Data for this task ::
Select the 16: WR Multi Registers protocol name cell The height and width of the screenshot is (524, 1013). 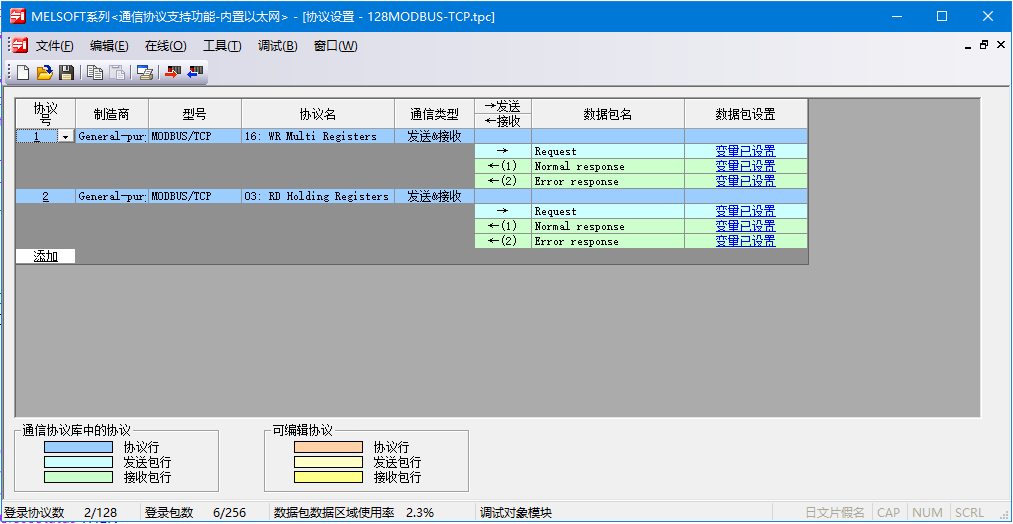[x=317, y=136]
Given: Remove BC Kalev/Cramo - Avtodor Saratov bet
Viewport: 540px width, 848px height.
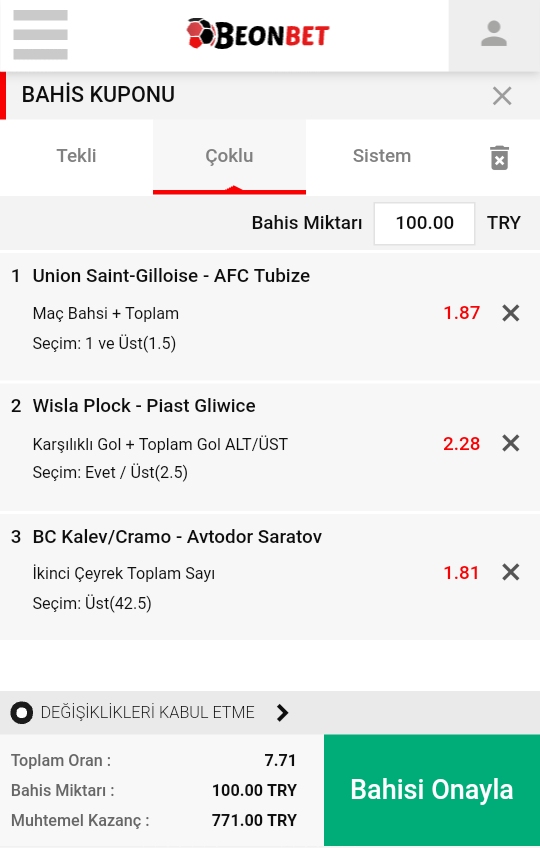Looking at the screenshot, I should click(x=511, y=572).
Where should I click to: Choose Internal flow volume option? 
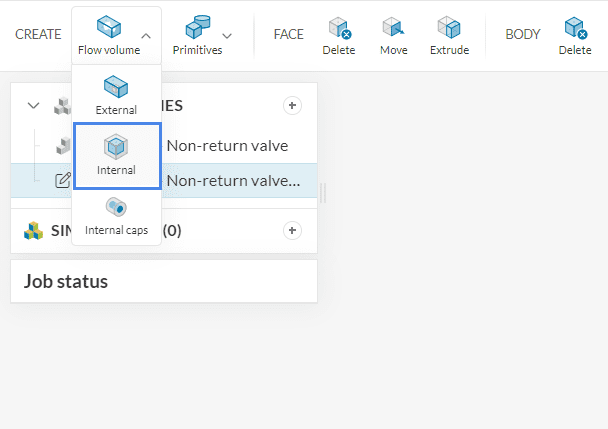(116, 156)
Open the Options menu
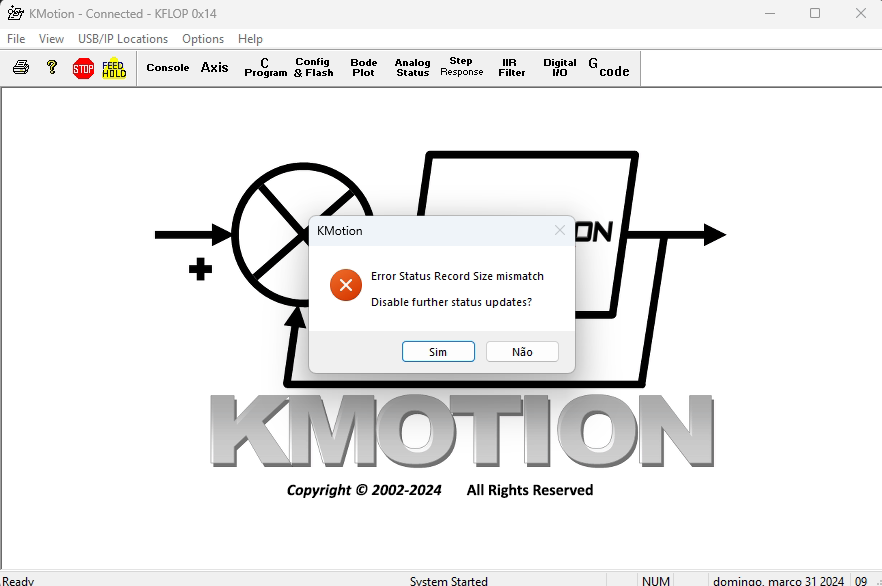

Exercise aim ::
Take the line with "Given: Remove BC" and each line after it through the end of the material above, and reproduce them exactly, without the pictures.

Response to this exercise ::
Given: Remove BC Kalev/Cramo - Avtodor Saratov bet
Viewport: 540px width, 848px height.
Looking at the screenshot, I should click(x=511, y=572).
Where should I click to: Choose Internal flow volume option? 
(116, 156)
Open the Options menu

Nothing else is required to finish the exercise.